Thursday, June 27, 2019

Falling Blossoms

The Makioka Sisters 

The Makioka Sisters



“The ancients waited for cherry blossoms, grieved when they were gone, and lamented their passing in countless poems. How very ordinary the poems had seemed to Sachiko when she read them as a girl, but now she knew, as well as one could know, that grieving over fallen cherry blossoms was more than a fad or convention.”  
Junichiro Tanizaki, The Makioka Sisters






The Makioka Sisters is the story of a proud, refined Japanese family that declines in fortune. The novel re-creates the sumptuous and pleasure-filled upper-class life of Osaka—the commercial center of Japan—just before and during World War II. Jun’ichiro Tanizaki carefully creates a detailed portrait of four once-rich and haughty sisters, whose lives encompass a wide area of joys and sorrows, and he also provides a satirically accurate description of the whims and fancies of a vanished era.

The novel is divided into three parts. In the first, there is little dramatic incident beyond marriage proposals and negotiations, Sachiko’s attack of jaundice, the nervous prostration of Etsuko, a cherry blossom viewing, and Yukiko’s return to Tsuruko’s control in Tokyo. The second part opens a year later, and the action increases, particularly with the harrowing experience of a terrible flood, from which Etsuko and Taeko are miraculously saved. The third section begins with yet another marriage proposal for Yukiko who, at thirty-three, is still a cause of anxiety for her two eldest sisters. The Makiokas no longer enter a marriage negotiation with the former feeling of social superiority, and, indeed, for the first time in their history fail to satisfy the prospective groom’s family with their credentials. Although old rituals continue—a firefly hunt, visits in spring to Nara, commemorative services for their dead parents—family honor slides. Tsuruko threatens to expel Taeko from the family unless she returns to the senior house in Tokyo. Taeko, however, earns sympathy rather than reproof when she falls gravely ill and loses her youthful appearance. She looks like a fallen woman—the very thing her detractors always considered her to be—and she suffers from nightmares about deceased Itakura. Through it all there is a sequence of passions that fuse nostalgia and bitterness, tragedy and comedy. The Makioka sisters, although still proud and refined, have lost status in their society, for the luxury of their father’s last years and the dignity of ancestral reputation have been long reduced by extravagance and bad management of the family business

Human destiny, the Makiokas learn, is unpredictable—the very lesson that world events repeat. The Stolzes, former neighbors, have returned to Nazi Germany, where they cultivate an unrealistic optimism for the future. Taeko recovers from her illness to inherit more trouble. Yukiko, even in her wedding preparations, shows signs of having a nervous disorder. Nothing can be entirely harmonious or beautiful for the once-enviable Makioka sisters. The story is a melancholy one, but the detail about ritual and customs and the subtle portrayal of the world-historical setting make this an engaging novel.

2 comments:

Brian Joseph said...

I need to read more Japanese literature. This I have put this on my to - read list.

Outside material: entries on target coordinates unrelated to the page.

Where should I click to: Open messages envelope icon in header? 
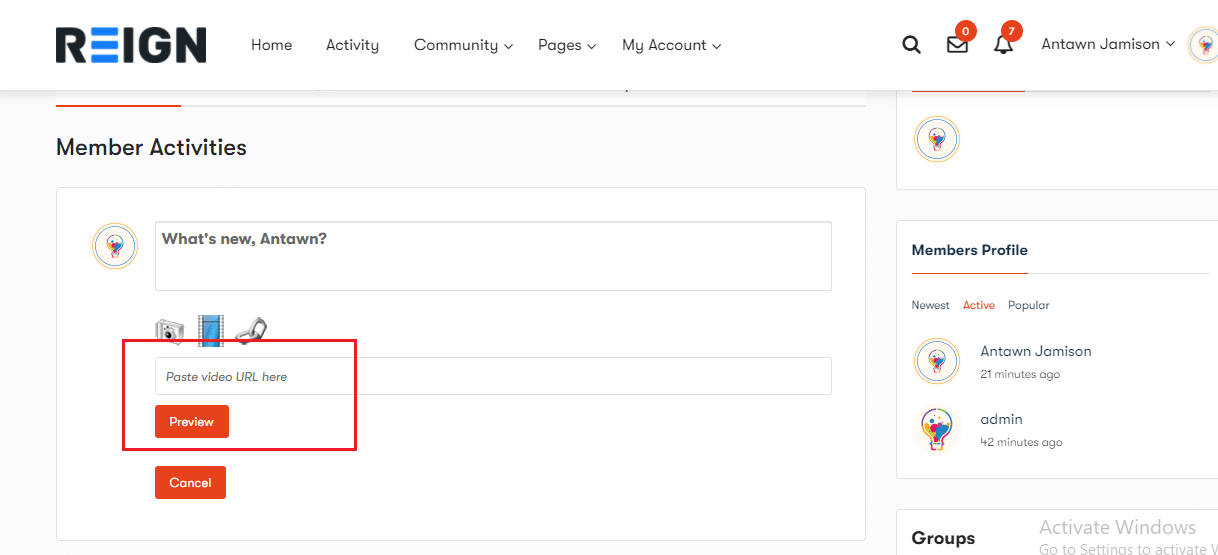957,45
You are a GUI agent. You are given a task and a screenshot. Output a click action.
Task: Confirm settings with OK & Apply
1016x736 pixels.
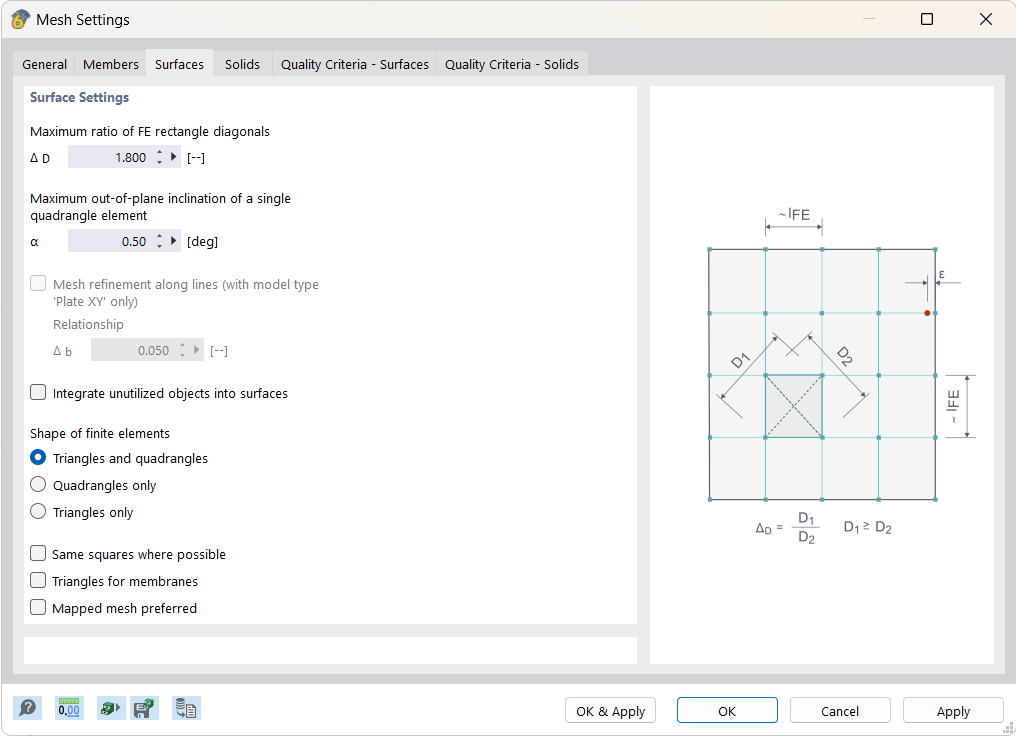pos(610,710)
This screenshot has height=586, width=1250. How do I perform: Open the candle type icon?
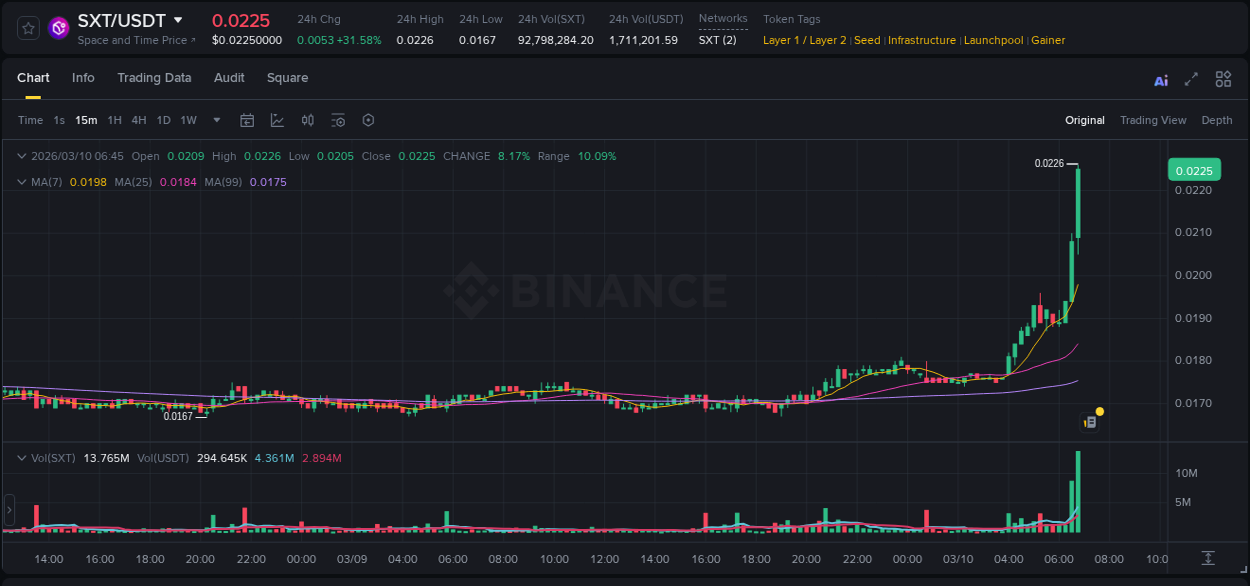(307, 120)
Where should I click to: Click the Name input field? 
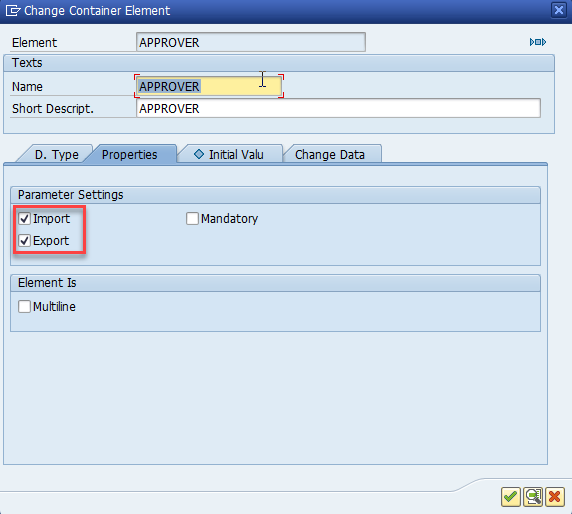click(x=209, y=86)
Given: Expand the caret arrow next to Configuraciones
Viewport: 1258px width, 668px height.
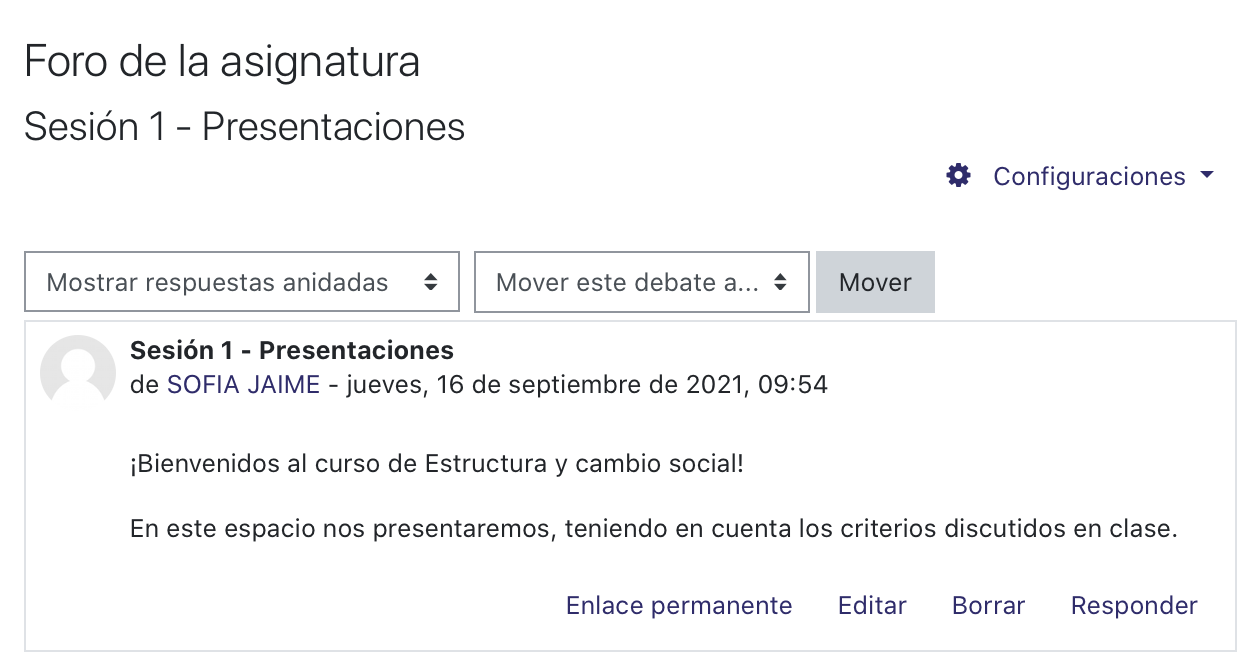Looking at the screenshot, I should [x=1207, y=175].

It is so interesting that the stories of once prosperous or happy people who have fallen are so fascinating. This seems to be a common thread that cuts across cultures.

James said...

Brian,
Thanks for your observation. While the unique features of Japanese culture are explored there are also many ways in which these sisters and their extended family seem similar to our own western culture.